There was a long silence. And then, so softly I almost missed it, “I…yes.”
“Though fuck knows,” I admitted, “what I would have done without you tonight. I’m honestly so fucking gratef—”
He silenced me with a gesture. “I don’t need your gratitude. Compared to what you’ve given me, this is nothing. Everything is nothing.”
“I don’t understand. I’ve always thought what I gave or tried to give you couldn’t have meant very much, considering…I mean…considering how easily you threw it away.”
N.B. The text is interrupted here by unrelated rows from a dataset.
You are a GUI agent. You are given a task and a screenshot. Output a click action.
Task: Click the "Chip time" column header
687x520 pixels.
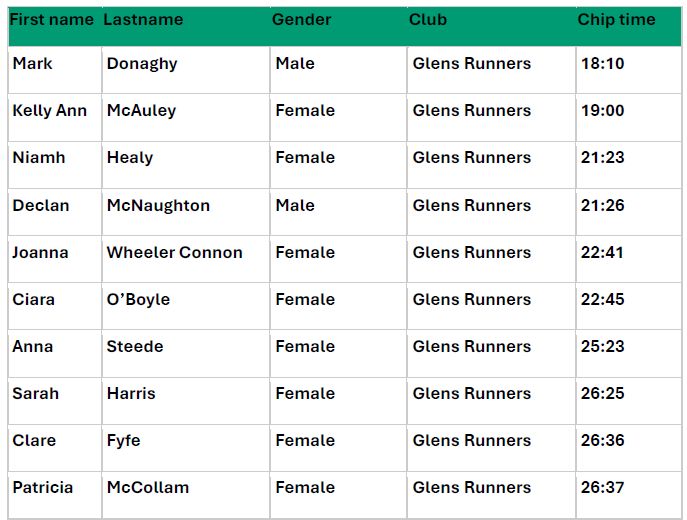tap(616, 20)
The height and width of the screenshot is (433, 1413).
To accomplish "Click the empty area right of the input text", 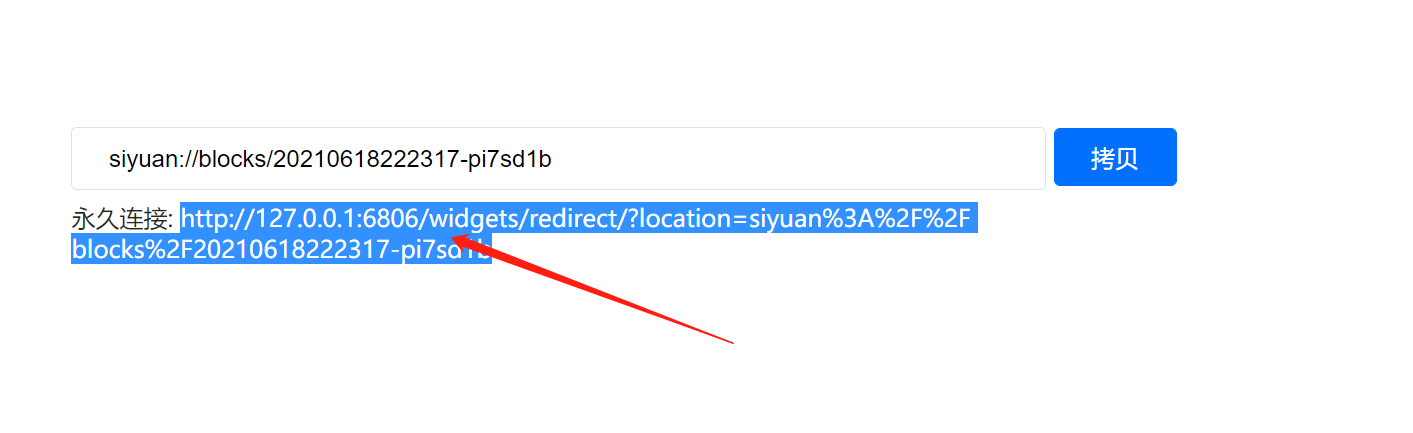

“You must never think that.” He sat back on his heels, hands folded loosely in his lap, eyes steady on mine. “You gave me happiness, Arden, beyond anything I thought possible for someone like me. You made me believe, for a few infinitely treasured months, that I could be free.”
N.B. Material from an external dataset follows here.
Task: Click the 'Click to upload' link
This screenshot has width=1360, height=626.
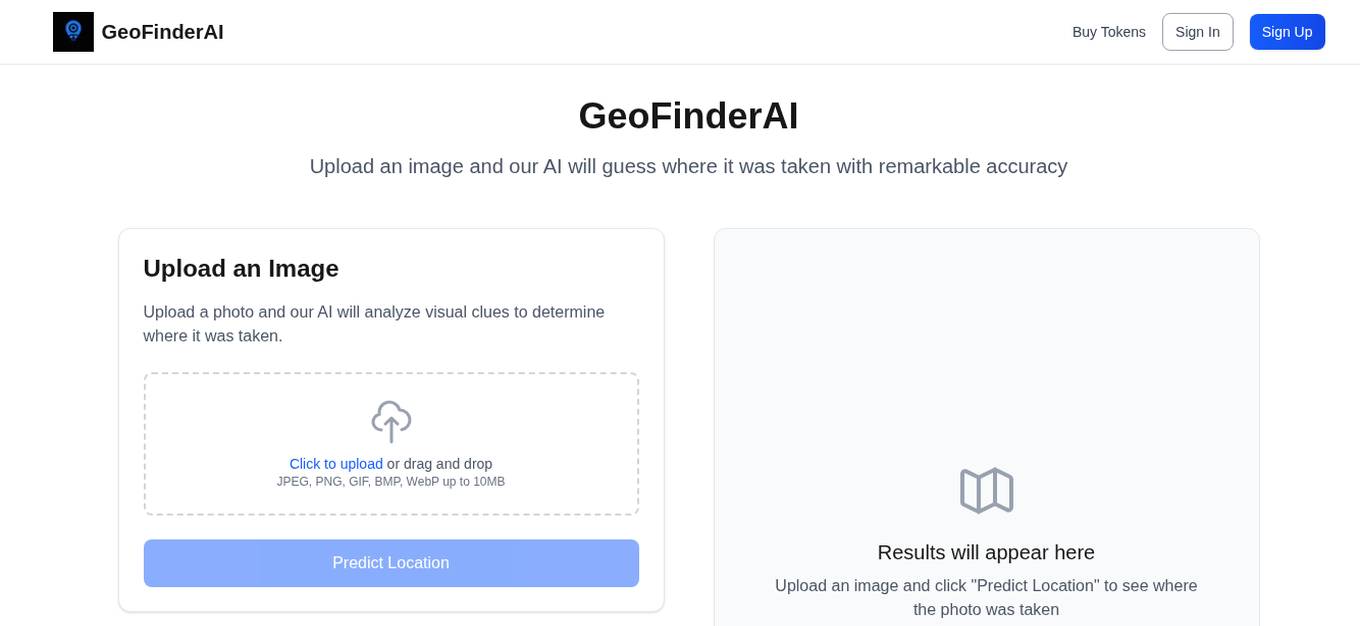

I wanted to tell him he could have that again. All it would take was a word. A look. But it wasn’t the time—for me or for him. So instead I said, “I hope someday you feel that way again.”
And I meant it too. I really did.
Chapter 33
We’d sort of run out of stuff to say, though not in a bad way. There was something peaceful in the quiet, an impulse towards togetherness as powerful on its own as the impulses that had led us to misbehaving in a fire escape not so very long ago. I thought Caspian might go off to do billionaire things, or whatever he was doing in the other room, but he didn’t. He just sat beside me on the sofa and let me rest my head against his arm, while my thoughts turned as helplessly as windmill sails in a gale. Until I found it: a hard, cold crystal of fury at the centre of tumult. And while I was all too familiar with the false comfort of getting angry instead of being sad, this was different. It didn’t feel like strength. It felt like a splinter I needed to pull out.
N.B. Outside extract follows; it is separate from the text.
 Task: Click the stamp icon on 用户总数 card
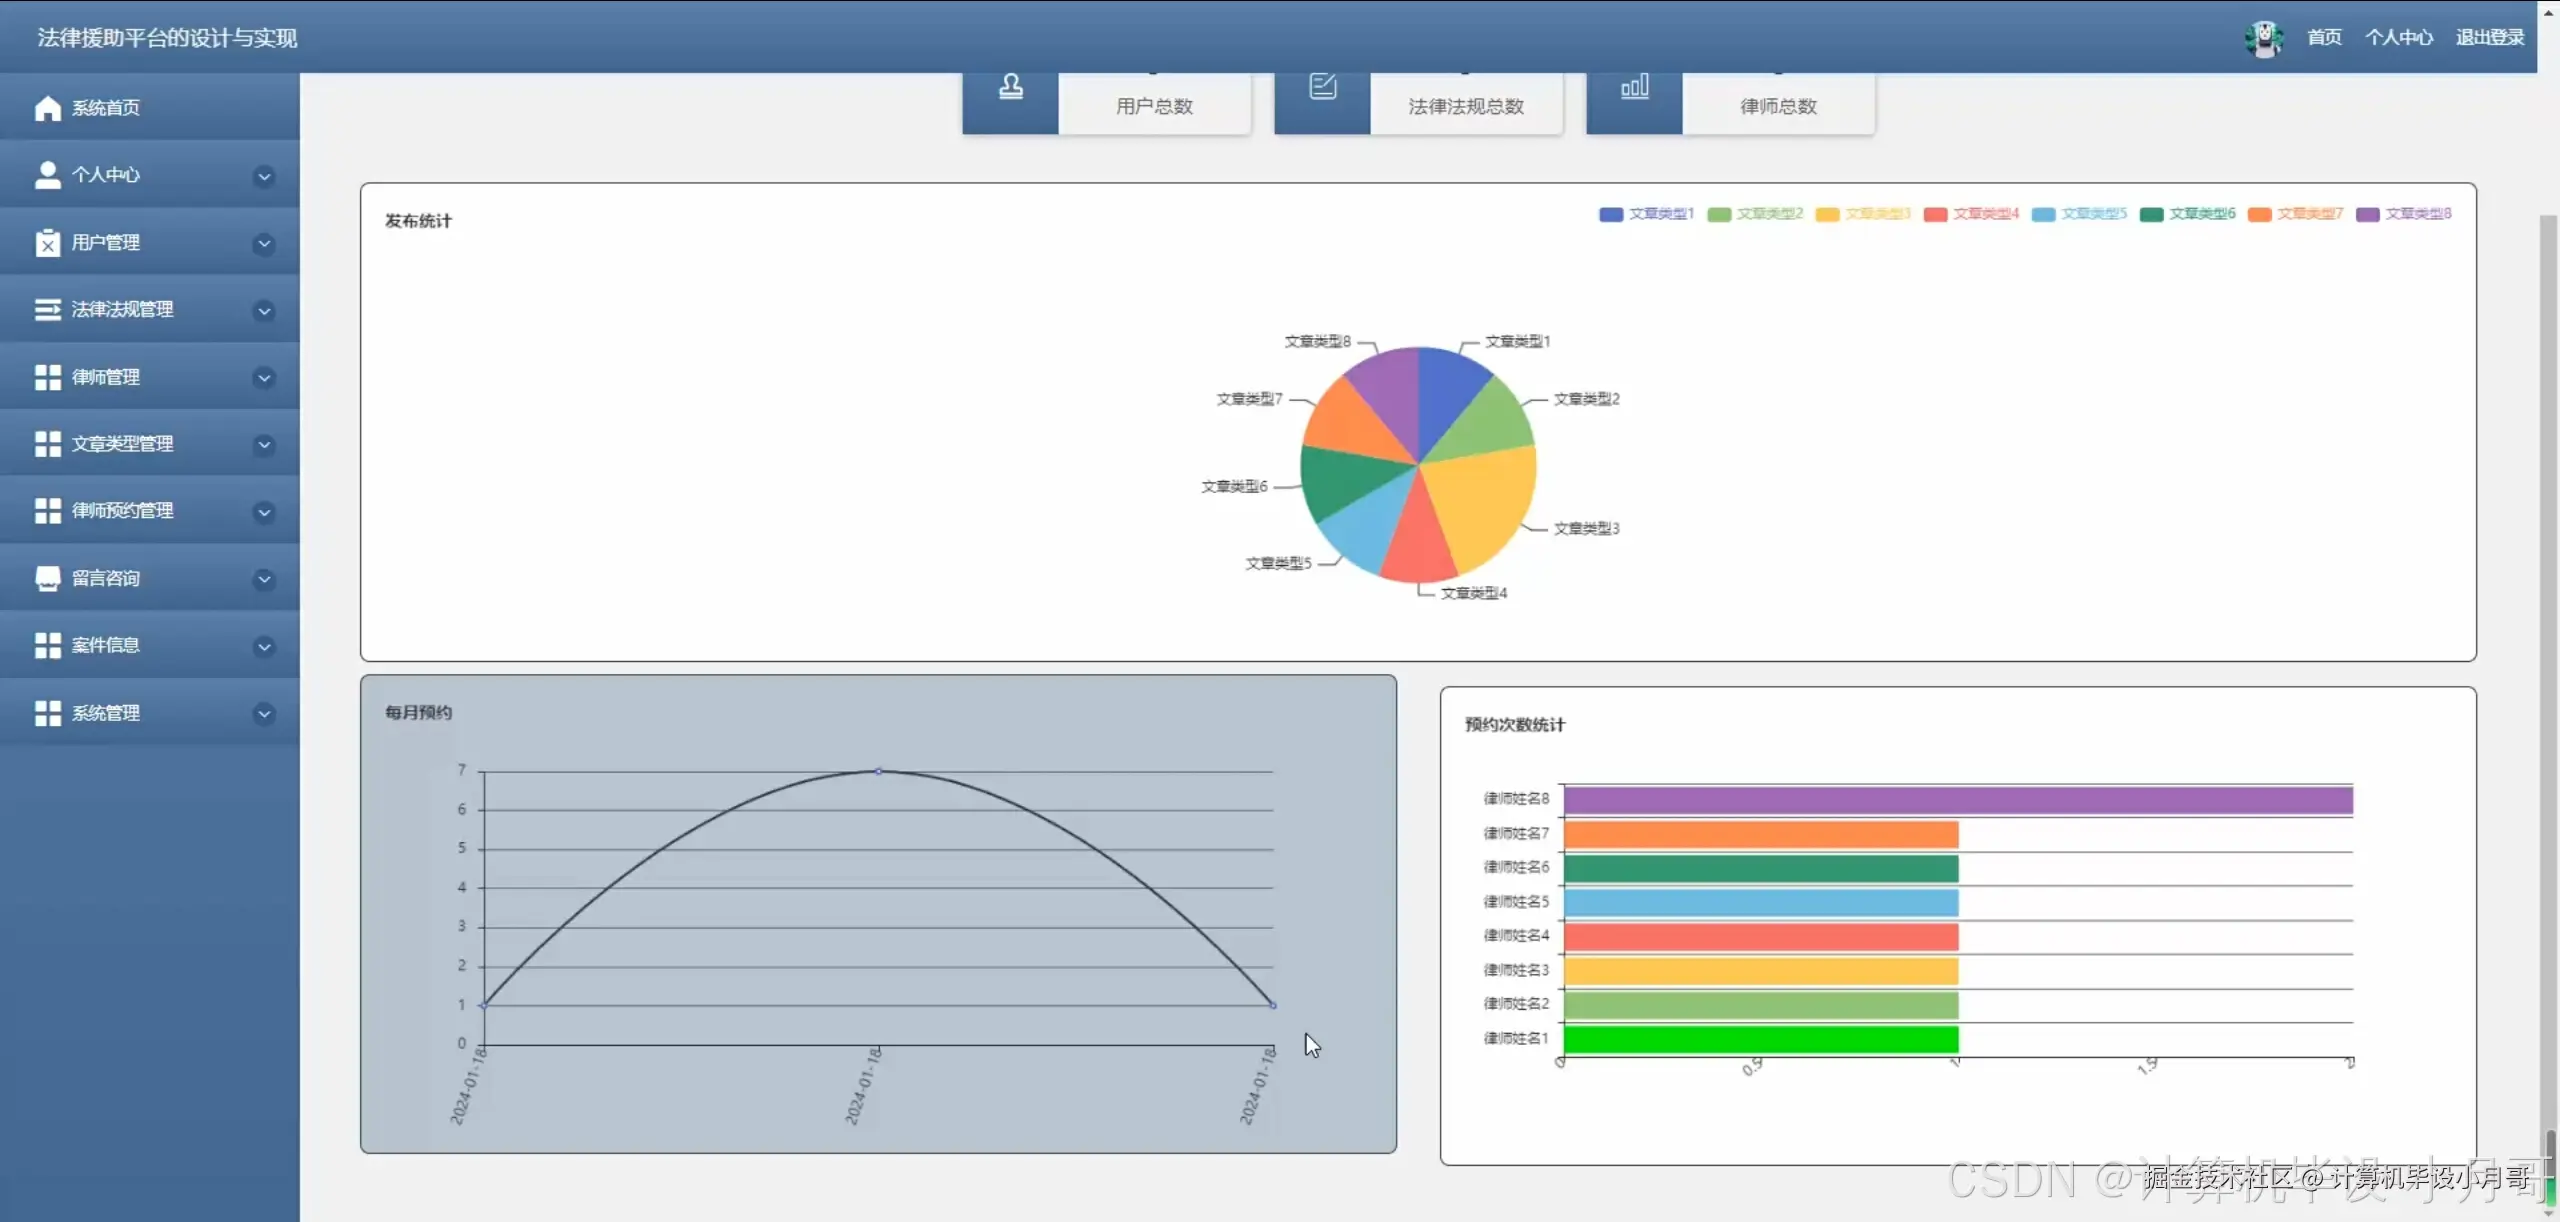[x=1010, y=87]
“When you find him,” I said. “I want to be there.”
Caspian’s whole body tensed. “I don’t think that’s a good idea.”
“It’s not your call.” This was…well, not a bluff exactly. But I was overplaying my hand because I couldn’t force Caspian to tell me where Jonas was, and how can I put this, he wasn’t the least high-handed person I’d ever met. A trait I found attractive in certain contexts, and very much the opposite in others, although I also had to accept it came with the territory of being a billionaire.
So basically, I was braced for a row. And then Caspian sighed, his brows pulling tight. “I wish you wouldn’t. I don’t like the thought of him being anywhere near you.”
“I’m not all that keen on being near him either. But I have to know…I have to know it’s over. That he’s not coming for us.”
“And,” he murmured, “you can’t believe me if I tell you those things are true?”
“It’s not that I don’t trust you, Caspian. I trust you more than anyone in the world. But”—I drew in a deep, surprisingly steady breath—“I think I should do this. I started it, after all. I should finish it.”
“You didn’t start it. The way he is has nothing to do with you.”
“Well, I’m still involved.”
His frown deepened. “If you insist on going, then I suppose you must go.”
I opened my mouth. Then closed it. Then opened it again. But nothing came out.